Daha sonra tekrar mekana döndüm ve gelen ekiple birlikte seslerimize bakıp bitirdik. Sesler tüm gece güzeldi. Ardından geleneğimiz gereği sahne öncesi rahatlama amaçlı sofra ritüelimizi gerçekleştireceğimiz bir mekan ararken tam da Mask'ın karşısındaki Süper Restaurant(!) dikkatimiz çekti. 'Haydi' dedik; 'bu kez burada oturalım!' Rakılı, biralı mezeli bir sofra hazırlattık. Bir güzel keyif yaptık.
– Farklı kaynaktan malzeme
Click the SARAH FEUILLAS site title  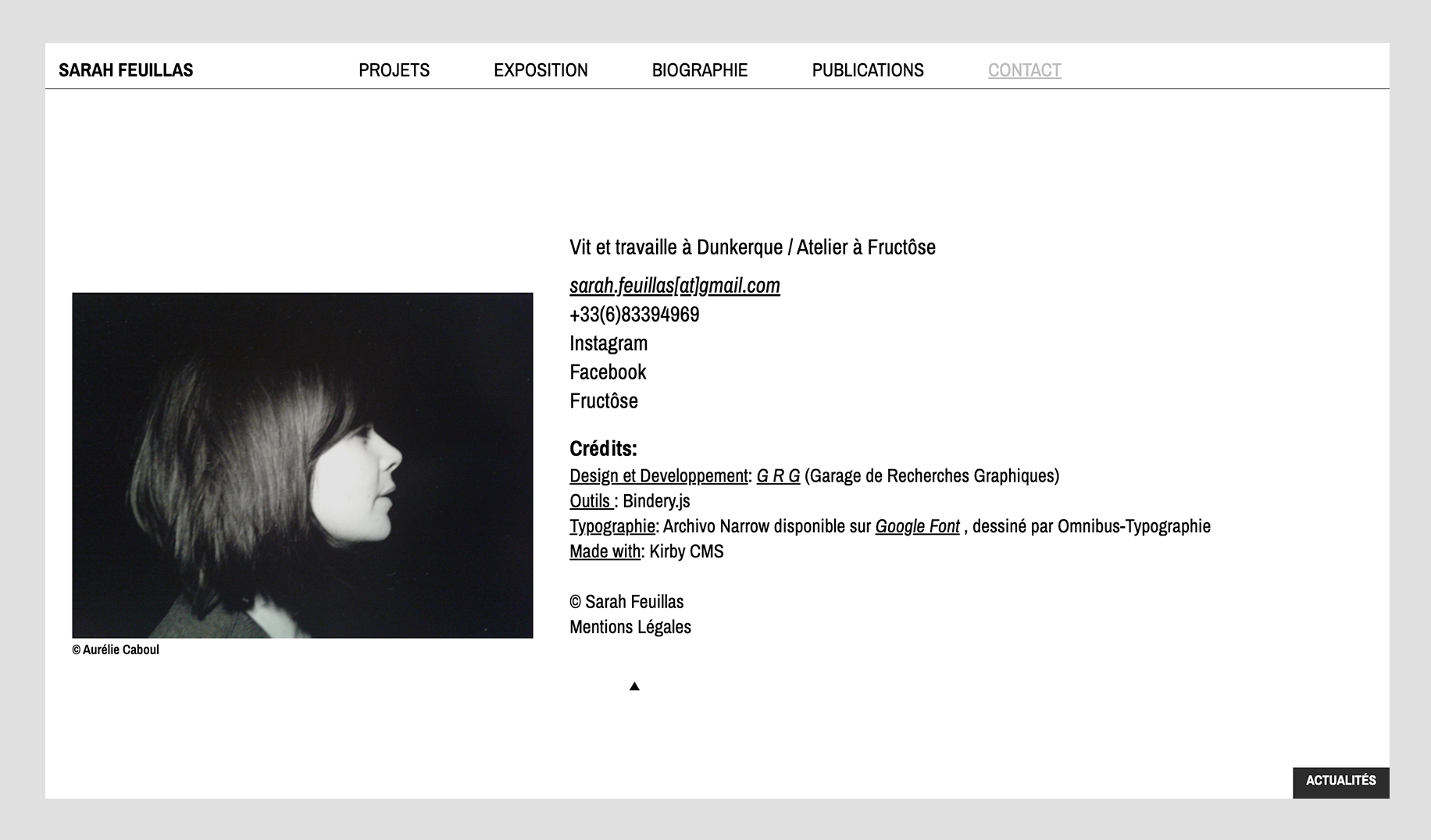(126, 69)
Mask'ın halkla ilişkilerinden sorumlu arkadaşım Duygu Dobulga da bize katıldı.

Program saati geldiğinde kulise geçtik ve ardından sahnedeki yerlerimizi aldık. Başta nispeten seyrek olan seyircimiz ilerleyen saatlerde mekanı doldurdu. 'Bilsen' ile başladık. Keyifli bir program olacağa benziyordu. 3. şarkı olarak ekibimizin bass gitristi Gürol Ağırbaş'ın 'Şelpe'sini seslendirdik birlikte. Cihan albüm parçalarımızın bir kısmını seslendirdikten sonra ara verdik.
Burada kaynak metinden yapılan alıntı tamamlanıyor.